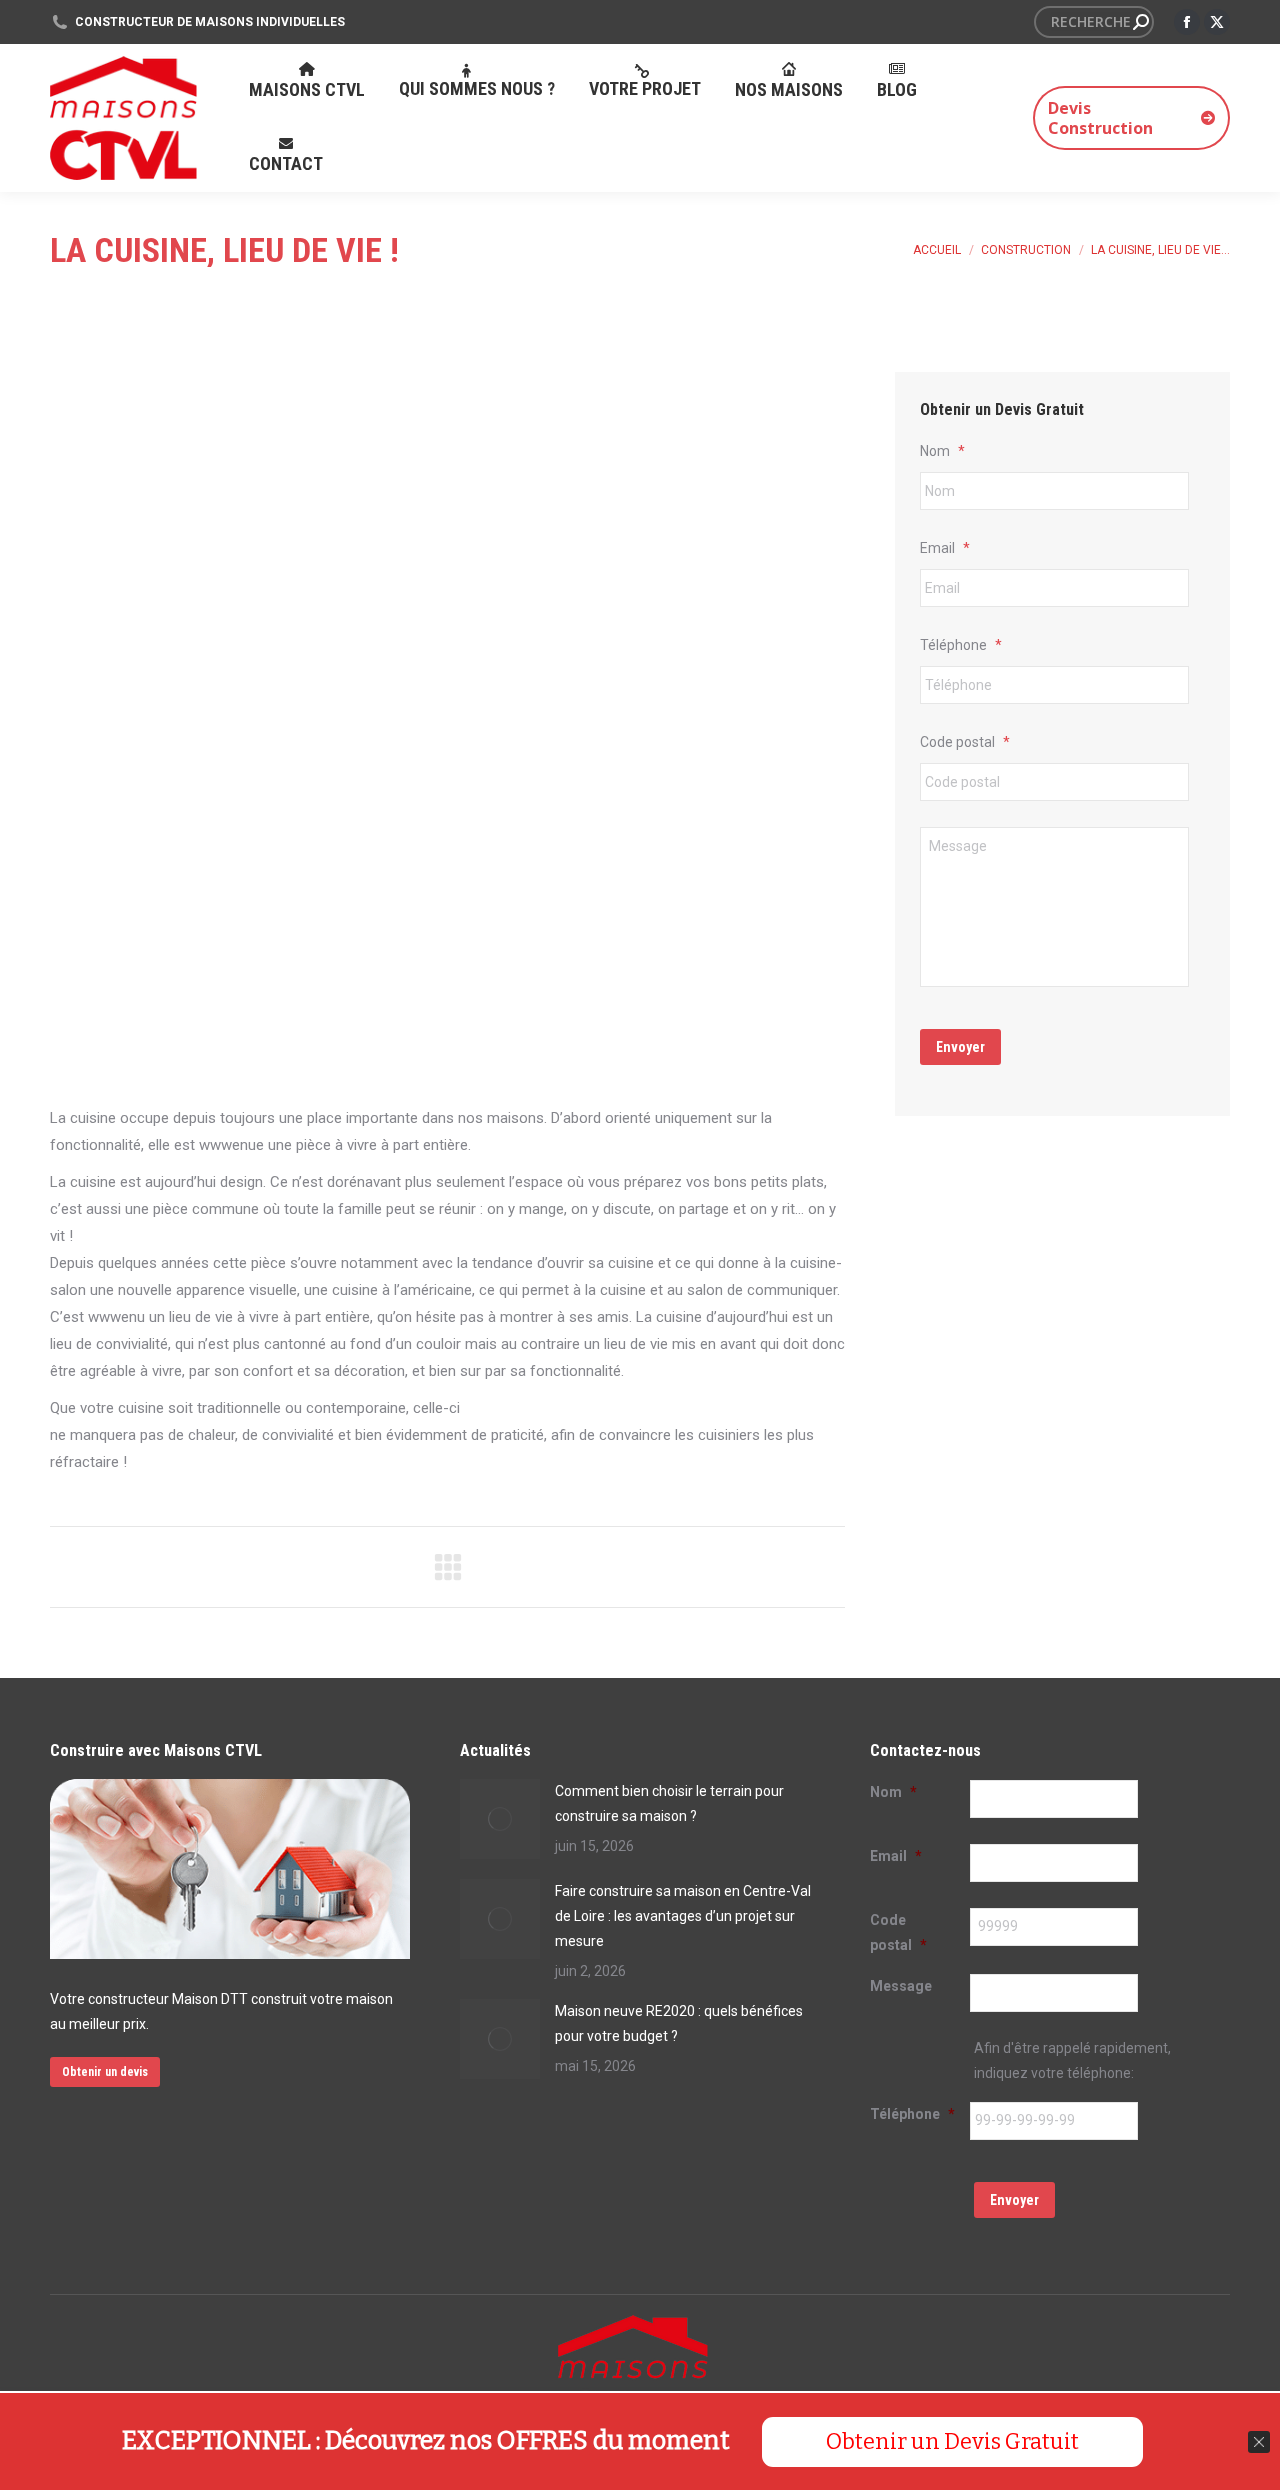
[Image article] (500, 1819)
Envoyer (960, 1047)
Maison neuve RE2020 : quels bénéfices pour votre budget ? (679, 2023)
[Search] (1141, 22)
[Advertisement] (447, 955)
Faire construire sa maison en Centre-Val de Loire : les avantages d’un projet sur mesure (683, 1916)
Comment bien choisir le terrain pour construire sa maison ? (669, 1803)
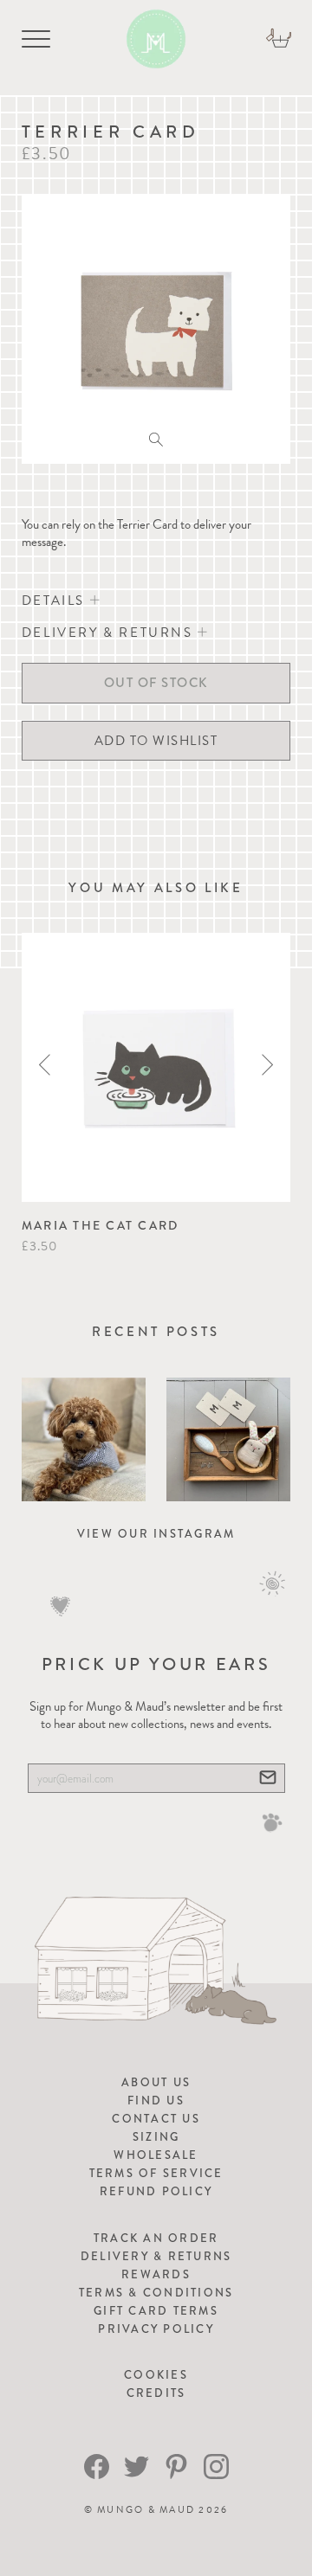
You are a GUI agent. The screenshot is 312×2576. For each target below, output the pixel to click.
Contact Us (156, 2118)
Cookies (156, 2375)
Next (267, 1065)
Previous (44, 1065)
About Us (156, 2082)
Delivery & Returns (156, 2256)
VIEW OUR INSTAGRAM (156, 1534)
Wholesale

══════════

Pick every line from the listing holding the string "pour", and copy it.

Maison neuve RE2020 : quels bénéfices pour votre budget ? (679, 2023)
Comment bien choisir le terrain pour construire sa maison ? (669, 1803)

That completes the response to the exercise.